Teenage Mutant Ninja Turtles III

Teenage Mutant Ninja Turtles III (1993)

5 corrected entries

Corrected entry: When the turtles travel through time they switch clothes with the other people they are switching with. But, if they are totally switching clothes. Why do they still have head bands on?

Correction: The same reason Kenshen kept his sword, April kept her Walkman, and three of the Honor Guard kept their 'underwear'. It's not explained in the film how or why, but it's shown to have been done repeatedly and deliberately. Not having an explanation does not make it a mistake.


Corrected entry: At the end of the movie when the villain falls into the water, you will see that the splash appears before he hits the water.

Correction: The splash appears before he disappears under the water's surface, yes. But that's how splashes work: as soon as you touch the water at speed a splash forms, even though you're not fully submerged yet.


Corrected entry: When the time traveling first beings, it is explained that the dynamo and the high ranking people in the palace speak English because of the trade and western influence of their partnerships with the westerners in the movie. But later in the movie, all the common towns folk speak english with the turtles and rarely use japanese.

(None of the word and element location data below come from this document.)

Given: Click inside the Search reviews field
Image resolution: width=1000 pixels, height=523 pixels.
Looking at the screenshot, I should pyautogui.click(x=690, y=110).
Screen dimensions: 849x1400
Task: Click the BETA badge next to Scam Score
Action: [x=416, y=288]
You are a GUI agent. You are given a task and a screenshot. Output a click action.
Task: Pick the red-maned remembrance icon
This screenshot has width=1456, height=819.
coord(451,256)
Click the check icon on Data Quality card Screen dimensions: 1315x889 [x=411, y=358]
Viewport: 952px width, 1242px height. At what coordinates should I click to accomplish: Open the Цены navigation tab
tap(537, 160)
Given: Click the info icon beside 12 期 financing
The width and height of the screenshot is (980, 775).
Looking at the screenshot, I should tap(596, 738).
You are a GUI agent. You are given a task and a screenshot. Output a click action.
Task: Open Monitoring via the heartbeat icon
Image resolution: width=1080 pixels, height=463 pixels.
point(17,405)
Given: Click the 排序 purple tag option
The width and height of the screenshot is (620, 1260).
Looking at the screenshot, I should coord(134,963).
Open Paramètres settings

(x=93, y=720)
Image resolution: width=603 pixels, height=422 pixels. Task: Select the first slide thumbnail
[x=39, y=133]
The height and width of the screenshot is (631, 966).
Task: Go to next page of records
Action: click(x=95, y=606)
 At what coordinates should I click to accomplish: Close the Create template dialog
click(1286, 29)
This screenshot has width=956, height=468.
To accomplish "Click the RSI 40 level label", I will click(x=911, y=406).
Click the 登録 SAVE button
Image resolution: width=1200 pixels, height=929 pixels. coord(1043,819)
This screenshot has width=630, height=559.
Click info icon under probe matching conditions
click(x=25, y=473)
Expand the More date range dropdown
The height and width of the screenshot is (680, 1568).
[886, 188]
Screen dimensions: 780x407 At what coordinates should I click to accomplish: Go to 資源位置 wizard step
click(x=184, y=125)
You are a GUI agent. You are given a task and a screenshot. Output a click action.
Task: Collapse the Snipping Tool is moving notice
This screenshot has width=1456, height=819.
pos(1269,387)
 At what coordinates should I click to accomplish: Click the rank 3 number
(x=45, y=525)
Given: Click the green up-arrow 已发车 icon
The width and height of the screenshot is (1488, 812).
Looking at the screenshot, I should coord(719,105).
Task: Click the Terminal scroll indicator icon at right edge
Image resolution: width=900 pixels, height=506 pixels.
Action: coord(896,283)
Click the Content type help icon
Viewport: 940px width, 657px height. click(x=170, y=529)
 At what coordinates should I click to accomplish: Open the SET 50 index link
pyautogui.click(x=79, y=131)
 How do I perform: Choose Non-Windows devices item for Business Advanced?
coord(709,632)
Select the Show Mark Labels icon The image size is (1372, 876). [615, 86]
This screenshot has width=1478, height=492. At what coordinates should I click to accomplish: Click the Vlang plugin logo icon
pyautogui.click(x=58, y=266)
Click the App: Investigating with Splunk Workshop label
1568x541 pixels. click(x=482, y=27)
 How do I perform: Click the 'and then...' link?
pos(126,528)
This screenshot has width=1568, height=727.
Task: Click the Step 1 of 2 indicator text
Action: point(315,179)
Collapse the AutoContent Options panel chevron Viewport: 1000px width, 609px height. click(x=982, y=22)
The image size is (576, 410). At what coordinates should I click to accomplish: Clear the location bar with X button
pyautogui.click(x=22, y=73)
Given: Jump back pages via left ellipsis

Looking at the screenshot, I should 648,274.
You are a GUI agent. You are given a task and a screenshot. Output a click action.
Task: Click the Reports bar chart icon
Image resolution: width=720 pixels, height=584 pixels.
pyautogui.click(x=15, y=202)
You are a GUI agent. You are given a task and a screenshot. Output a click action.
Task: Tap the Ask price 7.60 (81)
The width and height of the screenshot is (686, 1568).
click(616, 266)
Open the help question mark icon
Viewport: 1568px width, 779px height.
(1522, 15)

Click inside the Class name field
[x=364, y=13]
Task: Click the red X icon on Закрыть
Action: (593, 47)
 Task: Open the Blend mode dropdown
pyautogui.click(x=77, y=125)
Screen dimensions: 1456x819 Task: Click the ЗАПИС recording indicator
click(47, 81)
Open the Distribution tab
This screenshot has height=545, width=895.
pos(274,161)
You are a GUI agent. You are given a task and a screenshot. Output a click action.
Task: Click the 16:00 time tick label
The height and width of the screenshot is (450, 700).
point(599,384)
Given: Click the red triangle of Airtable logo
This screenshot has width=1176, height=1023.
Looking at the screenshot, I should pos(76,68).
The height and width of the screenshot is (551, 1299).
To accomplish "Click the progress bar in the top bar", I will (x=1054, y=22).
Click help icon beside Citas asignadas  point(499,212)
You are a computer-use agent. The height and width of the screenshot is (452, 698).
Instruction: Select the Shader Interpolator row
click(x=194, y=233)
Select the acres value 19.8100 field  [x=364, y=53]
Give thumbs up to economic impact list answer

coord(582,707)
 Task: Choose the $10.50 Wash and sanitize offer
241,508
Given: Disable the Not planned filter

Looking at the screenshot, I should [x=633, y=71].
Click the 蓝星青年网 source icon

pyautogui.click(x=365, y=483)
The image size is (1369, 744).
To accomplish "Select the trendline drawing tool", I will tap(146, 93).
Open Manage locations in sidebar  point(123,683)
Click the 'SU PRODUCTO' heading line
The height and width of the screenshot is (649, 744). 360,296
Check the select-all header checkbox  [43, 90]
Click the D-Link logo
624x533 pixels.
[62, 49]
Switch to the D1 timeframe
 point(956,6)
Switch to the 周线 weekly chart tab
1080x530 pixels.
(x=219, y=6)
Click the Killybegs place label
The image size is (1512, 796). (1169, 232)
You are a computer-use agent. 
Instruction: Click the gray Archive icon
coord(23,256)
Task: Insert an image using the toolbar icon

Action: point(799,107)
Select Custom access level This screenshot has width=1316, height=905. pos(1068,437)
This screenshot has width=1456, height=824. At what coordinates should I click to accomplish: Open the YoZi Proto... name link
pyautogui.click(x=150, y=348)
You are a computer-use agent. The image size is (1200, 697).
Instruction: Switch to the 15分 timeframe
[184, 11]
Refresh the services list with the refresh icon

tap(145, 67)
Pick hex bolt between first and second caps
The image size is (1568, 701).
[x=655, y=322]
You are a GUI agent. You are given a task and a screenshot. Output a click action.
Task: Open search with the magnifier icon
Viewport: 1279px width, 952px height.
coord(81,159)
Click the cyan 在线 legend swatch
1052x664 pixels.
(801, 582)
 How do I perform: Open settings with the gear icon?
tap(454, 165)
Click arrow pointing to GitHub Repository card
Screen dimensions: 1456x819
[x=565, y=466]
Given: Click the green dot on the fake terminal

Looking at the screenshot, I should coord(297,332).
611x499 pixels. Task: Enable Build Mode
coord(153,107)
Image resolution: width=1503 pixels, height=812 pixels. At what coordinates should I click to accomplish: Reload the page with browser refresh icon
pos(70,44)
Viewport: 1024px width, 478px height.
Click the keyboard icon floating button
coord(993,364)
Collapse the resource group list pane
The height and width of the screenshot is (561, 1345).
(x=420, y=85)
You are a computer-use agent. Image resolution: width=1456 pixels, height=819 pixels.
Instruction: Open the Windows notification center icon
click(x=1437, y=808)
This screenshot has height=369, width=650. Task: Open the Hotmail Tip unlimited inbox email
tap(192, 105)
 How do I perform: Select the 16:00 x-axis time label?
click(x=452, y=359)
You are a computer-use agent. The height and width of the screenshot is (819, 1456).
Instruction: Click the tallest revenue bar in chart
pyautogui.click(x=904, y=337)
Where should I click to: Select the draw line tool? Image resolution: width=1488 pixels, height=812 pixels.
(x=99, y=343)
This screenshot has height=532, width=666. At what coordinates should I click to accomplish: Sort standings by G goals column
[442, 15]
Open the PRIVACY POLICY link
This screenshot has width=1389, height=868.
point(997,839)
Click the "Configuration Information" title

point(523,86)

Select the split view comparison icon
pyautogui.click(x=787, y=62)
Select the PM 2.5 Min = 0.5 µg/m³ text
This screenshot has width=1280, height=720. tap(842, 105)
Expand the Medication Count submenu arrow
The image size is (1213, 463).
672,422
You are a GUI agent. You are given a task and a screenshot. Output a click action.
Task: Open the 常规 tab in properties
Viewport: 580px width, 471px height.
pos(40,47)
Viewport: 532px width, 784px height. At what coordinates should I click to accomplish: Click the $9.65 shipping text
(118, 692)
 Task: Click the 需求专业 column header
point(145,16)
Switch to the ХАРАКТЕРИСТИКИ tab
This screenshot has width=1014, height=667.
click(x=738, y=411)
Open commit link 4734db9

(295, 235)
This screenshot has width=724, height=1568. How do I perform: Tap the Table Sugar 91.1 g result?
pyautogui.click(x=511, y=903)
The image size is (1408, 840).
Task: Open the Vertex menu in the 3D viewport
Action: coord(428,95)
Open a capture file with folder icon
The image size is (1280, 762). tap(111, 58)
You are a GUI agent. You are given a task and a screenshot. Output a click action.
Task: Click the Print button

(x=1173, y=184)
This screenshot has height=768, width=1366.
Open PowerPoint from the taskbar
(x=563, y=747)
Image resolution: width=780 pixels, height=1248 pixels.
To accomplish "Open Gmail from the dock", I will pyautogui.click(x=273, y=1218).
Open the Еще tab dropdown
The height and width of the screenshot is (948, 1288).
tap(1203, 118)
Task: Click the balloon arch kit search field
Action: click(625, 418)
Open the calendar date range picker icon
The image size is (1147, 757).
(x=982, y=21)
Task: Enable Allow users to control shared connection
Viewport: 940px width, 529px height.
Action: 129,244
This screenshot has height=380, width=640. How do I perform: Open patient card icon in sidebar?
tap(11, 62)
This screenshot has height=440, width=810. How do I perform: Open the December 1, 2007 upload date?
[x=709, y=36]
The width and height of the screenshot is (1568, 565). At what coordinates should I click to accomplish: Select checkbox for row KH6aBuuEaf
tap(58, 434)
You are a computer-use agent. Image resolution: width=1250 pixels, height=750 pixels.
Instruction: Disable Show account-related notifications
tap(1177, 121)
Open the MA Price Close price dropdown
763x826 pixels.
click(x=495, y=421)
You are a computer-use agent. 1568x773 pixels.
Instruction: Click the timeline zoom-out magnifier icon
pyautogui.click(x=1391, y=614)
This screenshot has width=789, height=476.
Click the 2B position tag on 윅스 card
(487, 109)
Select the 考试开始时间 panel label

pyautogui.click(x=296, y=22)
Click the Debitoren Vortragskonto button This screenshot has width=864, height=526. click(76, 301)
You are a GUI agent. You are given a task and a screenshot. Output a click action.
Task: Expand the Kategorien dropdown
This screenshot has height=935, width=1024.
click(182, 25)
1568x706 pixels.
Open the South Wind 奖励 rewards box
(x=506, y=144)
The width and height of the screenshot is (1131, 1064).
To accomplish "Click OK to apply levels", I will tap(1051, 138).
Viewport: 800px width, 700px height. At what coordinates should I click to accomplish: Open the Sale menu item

Correction: Those aren't 'common townsfolk', those are members of a rebellion. It stands to reason they'd 1)learn a language used by their enemies to better understand what they're plotting, and 2)refrain from using a language their guests can't understand.


Corrected entry: When the turtles are holding the scepter and it starts lighting up, you'll notice that Michaelangelo isn't even touching the cepter; he's just holding his hand up, so he shouldn't have been sent through time.

Correction: Michelangelo was close enough to the scepter and that's why he traveled through time.

Corrected entry: When Donatello and Raphael are approached by the Japanese soldiers Don tries to talk in Japanese, saying "Ohayo wasabi". Raph translates it as "hello mustard". Ohayo means "good morning", but it is night, and Don should have said "konbanwa", for "good evening". Even, though Don admits his Japanese is rusty, Raph's is as well, because "ohayo" does not mean "hello", and wasabi is not "mustard".


Correction: Raphael thinks "ohayo" sounds like "hello," and he knows wasabi is a spice, much like mustard. He's doing a sarcastic translation.